| Période de fabrication : 1975-1999 | Fabricant : fabricant non renseigné | |
| Domaines : Informatique et Communication | Sous-domaines : Ordinateurs | |
| Organisme : ACONIT | Ville : Saint-Martin d'Hères (Isère) | |
| Modèle : | Matériaux : Papier |
Description
Titre traduit : Documentation about Martine Kempf KATALAVOX
Lot de 3 documents émanant de l'Institut de la communication parlée (dépendant de l'INP-Grenoble, l'Université Stendhal - fusionnée en 2016 dans l'Université Grenoble-Alpes - et du CNRS).
1- Avril 1994 - numéro des Cahiers de l'ICP (publié par Université Stendhal) - 119 pages - préface de Daniel Bougnoux (Intervention médiatique et découverte scientifique, un sérieux cas d'amnésie vocale), publié sous la direction des chercheurs de l'ICP : Louis-Jean Boë, Pascal Iranzo. Ce numéro est centrée sur la controverse portant sur le Katalavox (un système informatique de reconnaissance de la parole), Martine Kempf (créatrice de ce système) et la place des médias grand-public (ex : Yves Mourousi en 1985 réalise un interview de Martine Kempf ).
2- Juin 1997 - article extrait du journal Les cahiers du journalisme n° 3, Juin 1997, pp. 36-53 (17 pages) : L'affaire du Katalavox : une invention scientifique par conférence de presse, ayant pour auteurs Louis-Jean Boë et Pascal Iranzo, chercheurs à l'ICP.
3- Février 2011 - une lettre d'une page de Louis-Jean Boë (chercheur au Département Parole Cognition du GIPSA-Lab), à un certain Laurent (mais dont le nom n'est pas mentionné) sur l'inénarrable (mais raconté) Katalavox.
Il est à mentionner que l'inventeuse du système Katalovox n'est pas passée par les canaux usuels de la publication scientifique (soumission d'articles à des revues à rapporteurs), mais a choisi d'utiliser les médias.
Utilisation
Les documents de cette fiche concernent ce que les chercheurs en "Sociologie des sciences" appellent une controverse. On trouve d'ailleurs dans ces documents des références à des "sociologues des sciences" fameux tels Bruno Latour, Michel Callon.
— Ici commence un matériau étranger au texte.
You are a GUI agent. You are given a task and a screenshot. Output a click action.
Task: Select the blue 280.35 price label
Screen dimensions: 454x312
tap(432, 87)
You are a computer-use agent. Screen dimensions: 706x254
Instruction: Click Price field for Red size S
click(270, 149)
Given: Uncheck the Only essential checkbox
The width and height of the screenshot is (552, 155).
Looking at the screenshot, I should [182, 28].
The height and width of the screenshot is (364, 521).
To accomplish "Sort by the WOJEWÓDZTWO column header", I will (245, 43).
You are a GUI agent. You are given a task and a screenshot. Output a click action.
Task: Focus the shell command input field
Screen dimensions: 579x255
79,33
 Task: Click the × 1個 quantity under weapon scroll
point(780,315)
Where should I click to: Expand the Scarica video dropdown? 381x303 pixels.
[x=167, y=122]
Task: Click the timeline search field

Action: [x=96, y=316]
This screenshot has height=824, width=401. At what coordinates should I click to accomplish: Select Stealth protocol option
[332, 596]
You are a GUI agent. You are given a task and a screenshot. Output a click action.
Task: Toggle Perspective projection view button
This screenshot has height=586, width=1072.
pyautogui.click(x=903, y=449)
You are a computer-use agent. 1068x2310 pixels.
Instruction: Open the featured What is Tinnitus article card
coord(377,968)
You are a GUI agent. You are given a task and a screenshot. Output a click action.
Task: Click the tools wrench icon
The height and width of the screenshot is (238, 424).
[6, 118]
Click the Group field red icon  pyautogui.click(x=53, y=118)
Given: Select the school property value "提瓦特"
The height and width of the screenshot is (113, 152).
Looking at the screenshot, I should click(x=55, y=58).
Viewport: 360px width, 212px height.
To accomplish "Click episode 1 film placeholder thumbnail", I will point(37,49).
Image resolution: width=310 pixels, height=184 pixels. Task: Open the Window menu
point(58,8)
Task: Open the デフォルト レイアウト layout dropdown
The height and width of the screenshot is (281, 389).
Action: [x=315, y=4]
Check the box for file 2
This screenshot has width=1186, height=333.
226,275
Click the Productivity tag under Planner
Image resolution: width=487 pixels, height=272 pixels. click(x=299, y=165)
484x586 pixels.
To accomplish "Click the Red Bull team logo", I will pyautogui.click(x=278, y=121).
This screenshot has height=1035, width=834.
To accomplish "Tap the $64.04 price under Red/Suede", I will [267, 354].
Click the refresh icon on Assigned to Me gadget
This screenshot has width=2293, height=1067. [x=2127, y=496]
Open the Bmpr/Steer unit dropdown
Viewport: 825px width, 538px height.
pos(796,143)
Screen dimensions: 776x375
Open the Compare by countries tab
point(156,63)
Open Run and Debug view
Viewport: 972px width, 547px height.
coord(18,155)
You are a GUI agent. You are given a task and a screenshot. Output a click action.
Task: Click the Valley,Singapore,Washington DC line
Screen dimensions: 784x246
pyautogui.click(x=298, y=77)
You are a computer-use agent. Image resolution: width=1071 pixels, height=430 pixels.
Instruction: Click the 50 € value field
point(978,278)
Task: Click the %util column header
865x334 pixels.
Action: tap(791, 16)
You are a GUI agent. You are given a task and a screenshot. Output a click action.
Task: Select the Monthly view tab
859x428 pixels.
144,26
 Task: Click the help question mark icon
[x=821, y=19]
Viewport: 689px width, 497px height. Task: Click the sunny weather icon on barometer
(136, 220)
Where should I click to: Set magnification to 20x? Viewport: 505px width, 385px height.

A l'époque, l'ICP prend position vis-à-vis du Katalavox de Martine Kempf. Cela prend la forme d'une mise au point après évaluation de la machine par l'ANVAR (agence nationale pour la valorisation de la recherche) et le CNET. Ces deux institutions ont jugé la Katalavox moins performant (estimé à 70%) que les machines déjà existantes (atteignant presque 100%). A la suite de ces évaluations, madame Kempf n'a pu obtenir le soutien financier qu'elle espérait pour créer son entreprise. Elle est alors partie aux Etats-Unis où elle a obtenu son financement. Il ne semble pas que ce système ait eu une grande pérennité outre-Atlantique, mais Martine Kempf y a développé avec succès d'autres types d'activités.
Témoin de la procédure d'évaluation, il a existé au CNET-Lannion un module de Katalavox qui est aujourd'hui déposé à l'Aconit.